=== WORK INSTRUCTIONS ===
Check every line of the records below for the string "screenshot" and copy the ones that have it.

=== DATA IN THIS EXERCISE ===
-- -- --

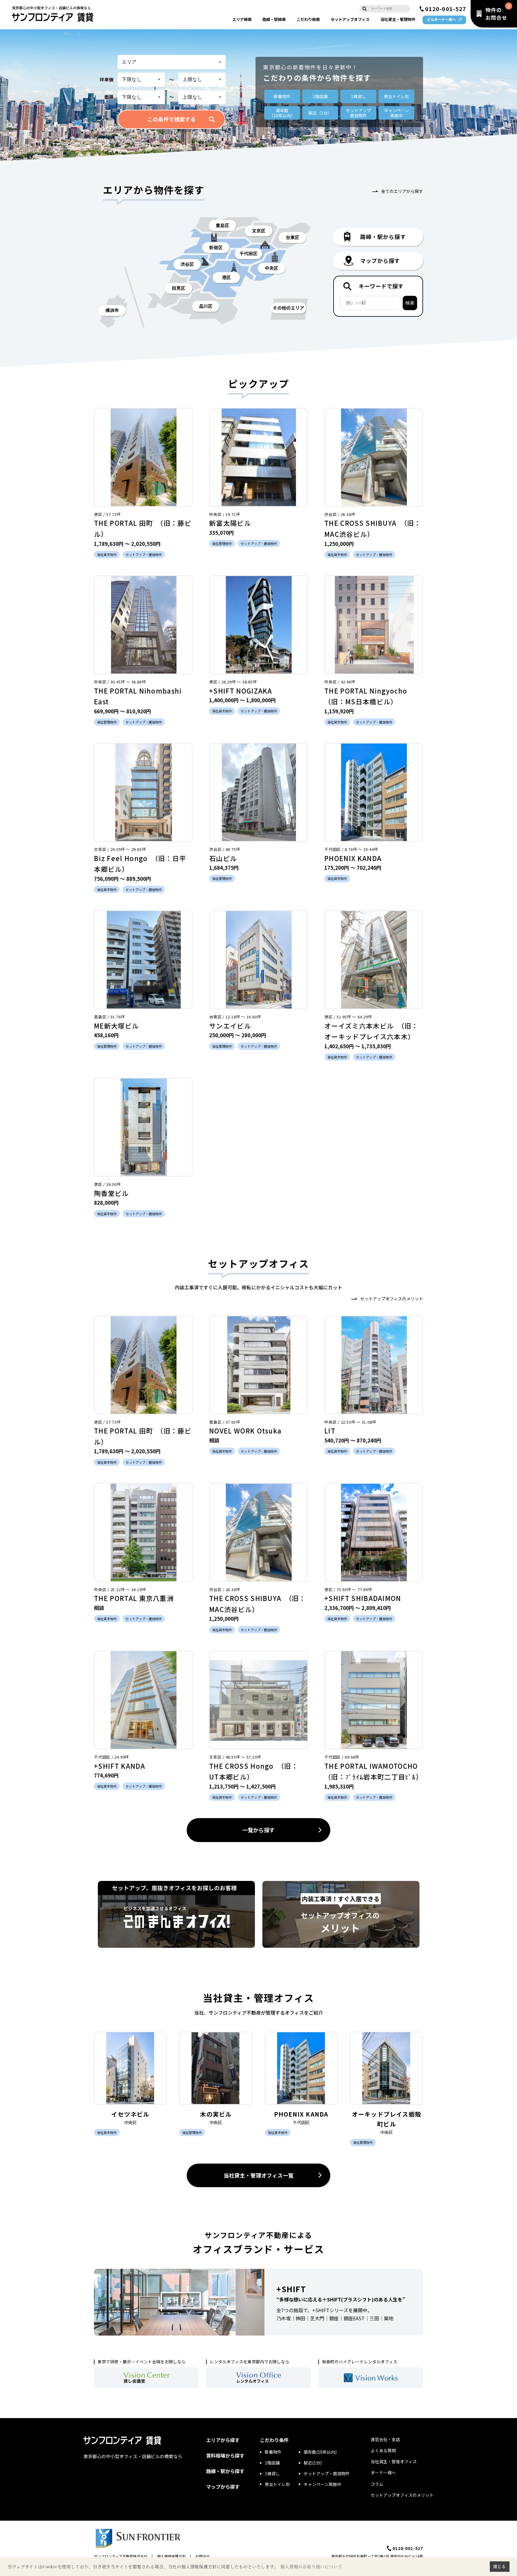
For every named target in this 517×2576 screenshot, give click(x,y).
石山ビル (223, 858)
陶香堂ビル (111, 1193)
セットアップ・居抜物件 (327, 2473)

-- -- --

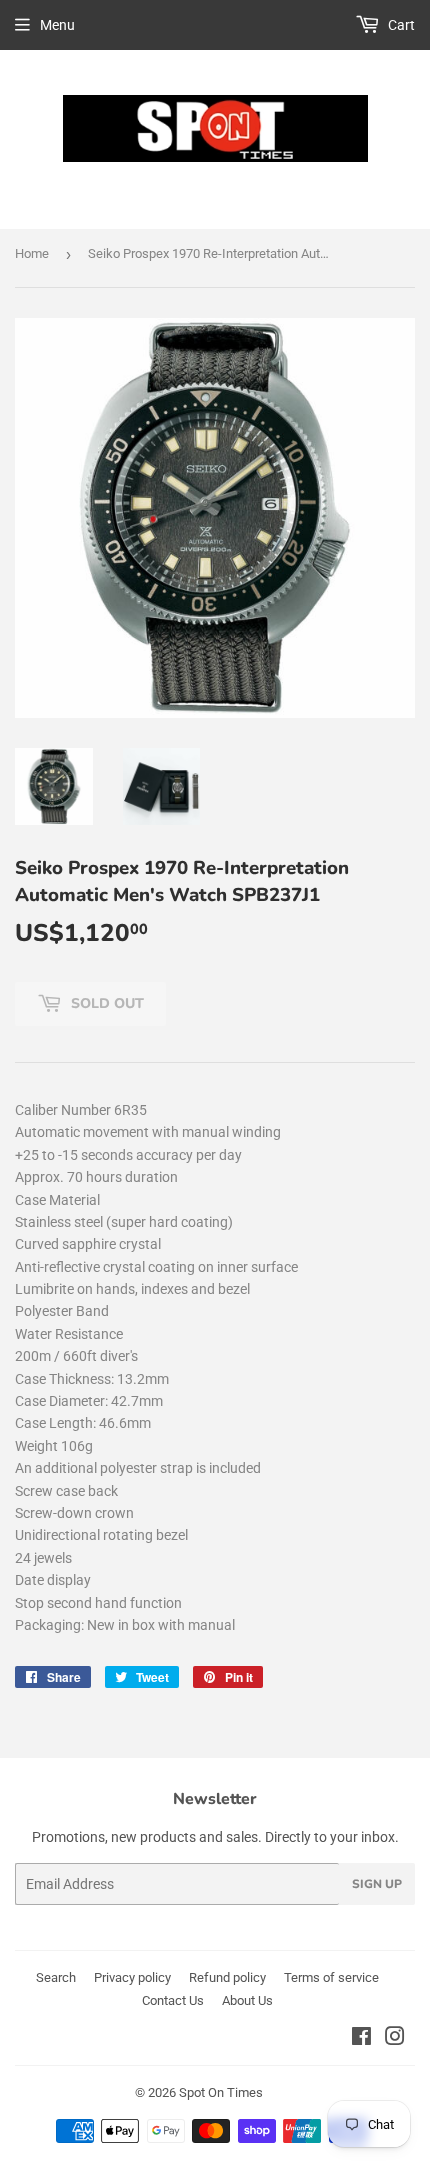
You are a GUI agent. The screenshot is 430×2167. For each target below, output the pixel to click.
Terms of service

-- -- --

=== RESULT FOR THIS TASK ===
For every named target in this 517×2576 screenshot, give click(x,y).
You are a GUI agent. The screenshot is 430×2167. For each target below, output the pixel to click.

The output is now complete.